At trial, the parties agreed that the county had not followed the steps set forth in A.R.S. § 42-201.02(D) to increase the limited property value beyond the limit imposed by A.R.S. § 42-201.02(B) and that the only disputed issue was whether the limited property value for 1988 could be retroactively increased beyond that limit. The tax court ruled in favor of the taxpayer:
The taxing authorities seek solace in A.R.S. § 42-405. A.R.S. § 42-405 provides that omissions, errors, or defects in an assessment list or tax roll may be supplied or corrected subject to approval of the board of supervisors. If a proposed correction would result in an increase in any valuation, the taxpayer must receive notice of the meeting at which such correction will be sought. There is no language in A.R.S. § 42-405 which specifically imposes any time beyond which such correction can no longer be made. Maricopa County has recently taken steps to place a proposed valuation increase for 1988 before the board of supervisors pursuant to A.R.S. § 42-405.

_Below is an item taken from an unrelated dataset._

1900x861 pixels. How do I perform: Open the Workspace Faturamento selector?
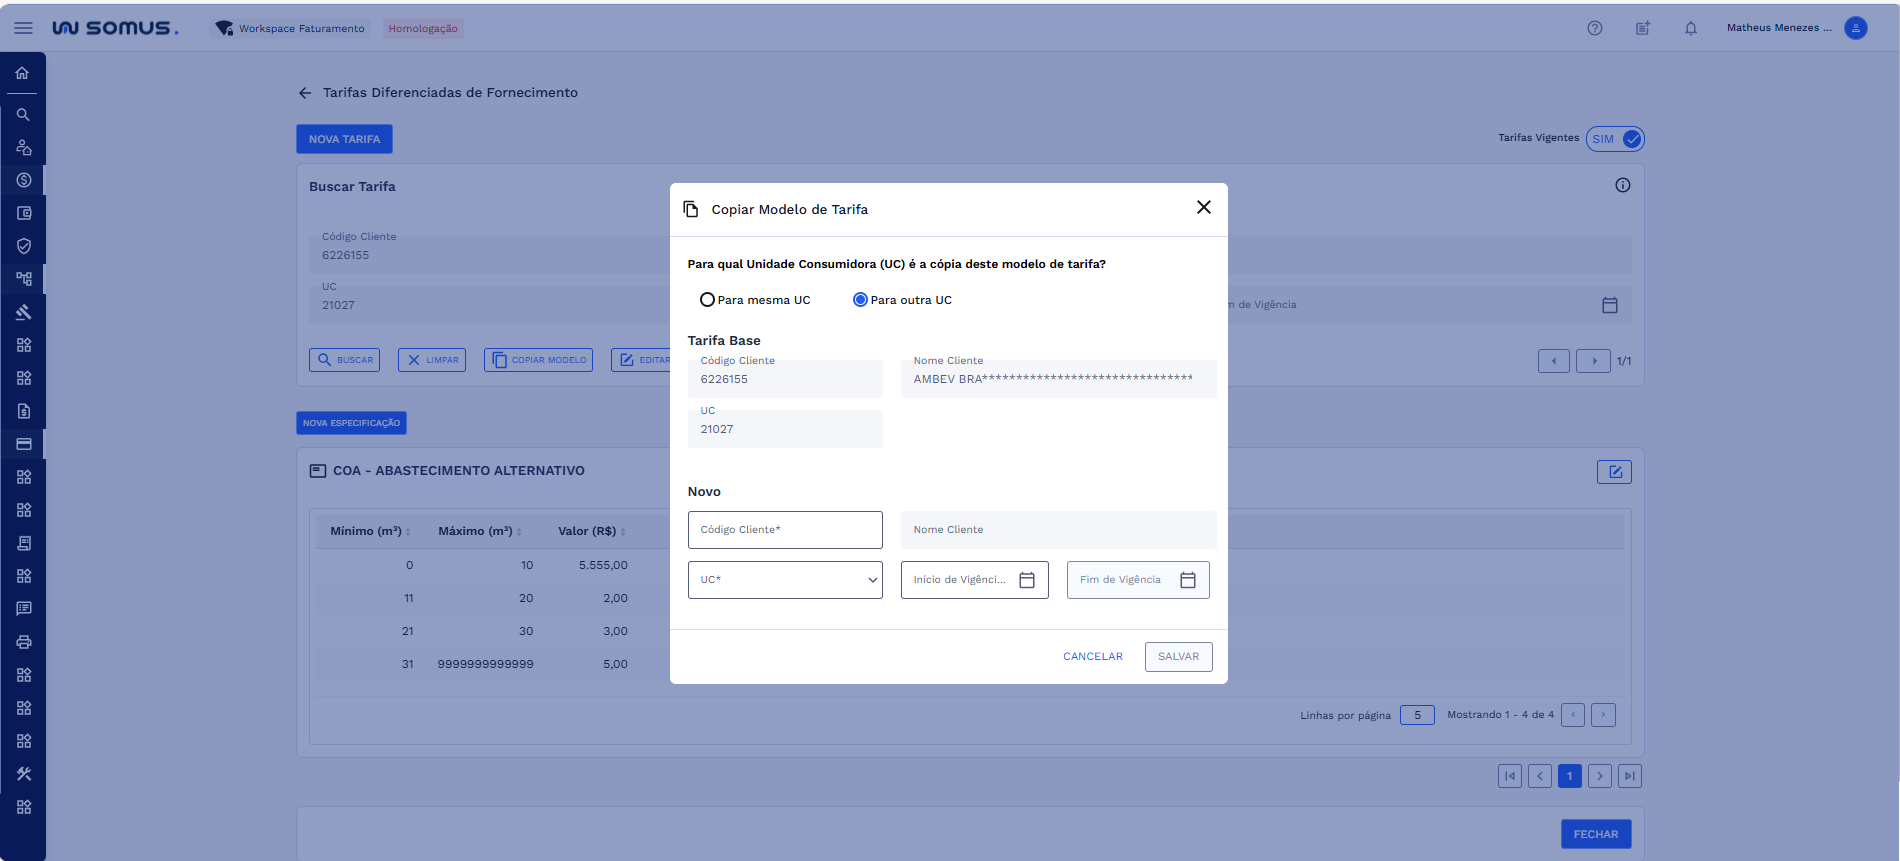[291, 28]
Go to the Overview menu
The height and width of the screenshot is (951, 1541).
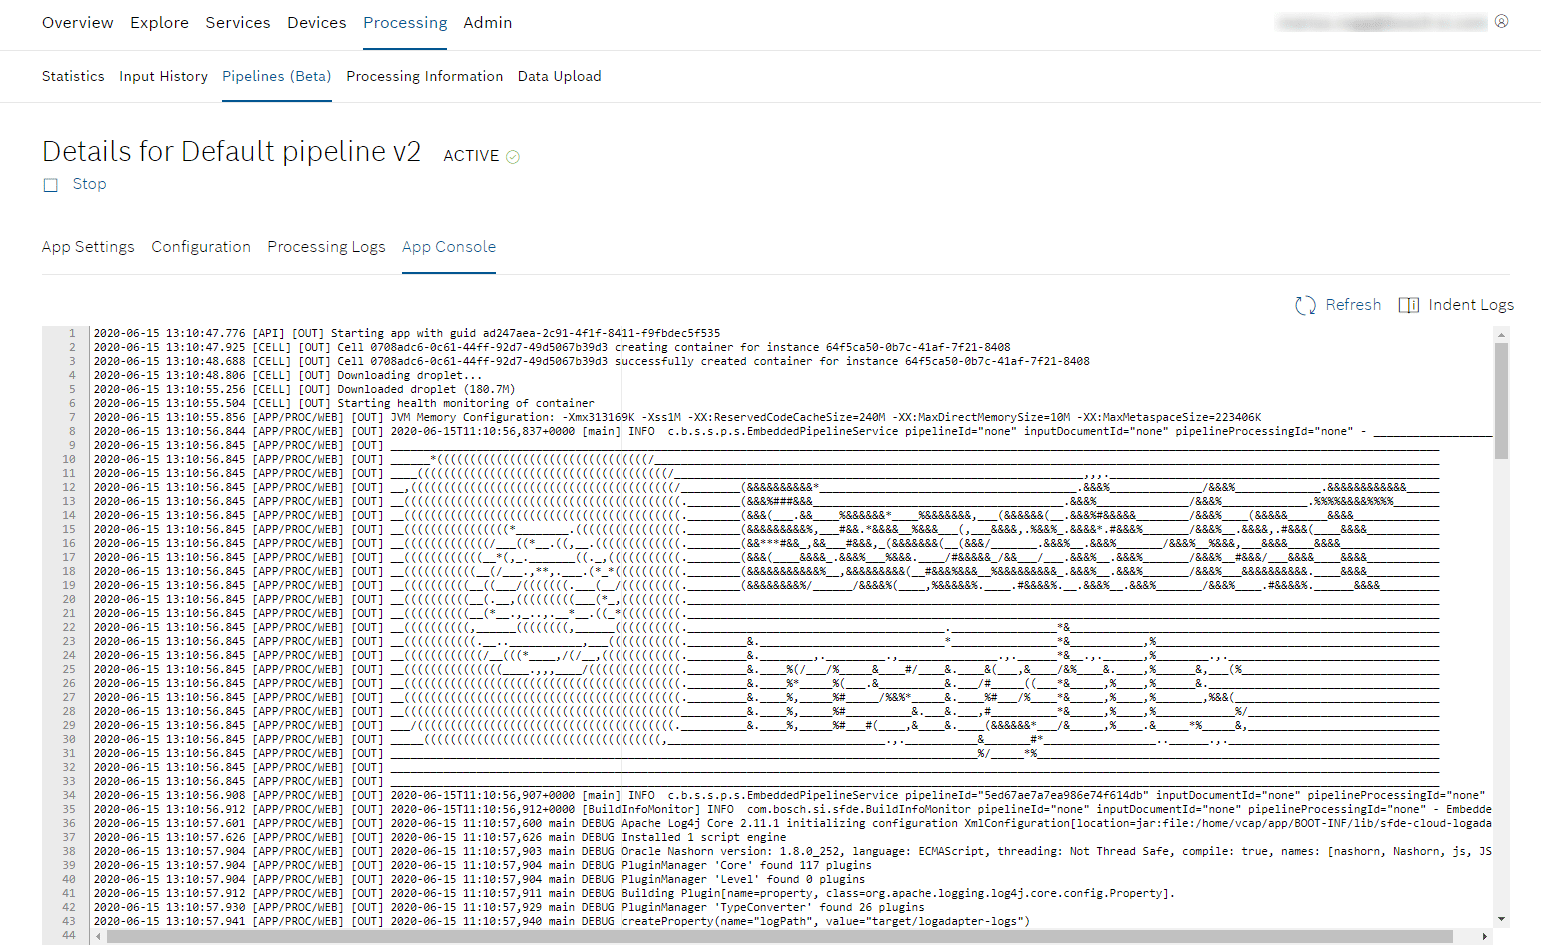[77, 22]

The taxing authorities argue there is no notice requirement for the steps required to increase property value in A.R.S. § 42-201.02(D). For this reason, Maricopa County argues that so increasing limited property value is a ministerial function of the Assessor. Therefore, the County argues, had the Assessor computed limited value according to A.R.S. § 42-201.02(B), he could now seek a correction to the rolls pursuant to A.R.S. § 42-405.
With this the Court disagrees. The Court holds that limited property value can be increased only pursuant to A.R.S. § 42-201.02. If it is to be increased beyond the limits imposed in A.R.S. § 42-201.02(B), it must be done consistently] with A.R.S. § 42-201.02(D). While it may be true that the taxpayer has no standing to object to the increase, the Court is of the opinion that the legislature intended certain effects when it created the limited property value concept.

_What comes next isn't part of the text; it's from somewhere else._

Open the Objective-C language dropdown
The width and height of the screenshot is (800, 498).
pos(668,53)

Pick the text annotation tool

It intended to mitigate the impact on the taxpayer of rapidly rising property values and corresponding tax increases. The legislature recognized, however, that, in certain cases, a formula limitation on increases should apply. A.R.S. § 42-201.02(D) provides for the increase in limited property value for the taxpayer’s property. A.R.S. § 42-201.02(D) requires that, in order for a property to be excluded from the provisions of A.R.S. § 42-201.02(B), the Assessor must justify the exclusion and the board of supervisors must approve the increase. If the board of supervisors does not approve the increase, limited value must be governed by the limitations imposed in A.R.S. § 42-201.02(B).
The Court further holds that A.R.S. § 42-405 cannot be utilized to establish limited value increases in situations subject to A.R.S. § 42-201.02(D) if there has not been compliance with A.R.S. § 42-201.02(D).
*602The Court further holds that, with respect to the implementation of A.R.S. § 42-201.02(D), every year is a new year. If limited value is not increased appropriately in any year because the County failed to follow A.R.S. § 42-201.02(D), and if the value enhancing characteristics still exist which would have called for an increase, the County is not precluded from seeking an increase by compliance with A.R.S. § 42-201.02(D) in any tax year subsequent to the year in which the increase could first have been sought.
IT IS ORDERED that limited property values for 1988 and 1989 shall be reduced to conform to the limitations set forth in A.R.S. § 42-201.02(B).
On January 8, 1990, in reliance on A.R.S. §§ 42-201.02(D) and 42-405, the Maricopa County Board of Supervisors approved the Maricopa County Assessor’s recommendation to adopt a 1988 limited property value for the taxpayer’s parcel of $2,959,940, the limited value originally set for that year. The next day, the taxpayer filed a new notice of tax appeal challenging the legality of that approval. That action later was consolidated with the action pending before the tax court.
On March 20, 1990, the taxpayer filed a petition for an award of $14,635 in attorneys’ fees against the county pursuant to A.R.S. § 12-348. The tax court awarded the taxpayer attorneys’ fees of $10,000 pursuant to A.R.S. § 12-349, stating in part:
Once Maricopa County realized that the facts upon which the taxpayer based its claim were clearly not in dispute, the County sought to end-run A.R.S. § 42-201.02(D) by recourse to A.R.S. § 42-405, a statute which was inappropriate.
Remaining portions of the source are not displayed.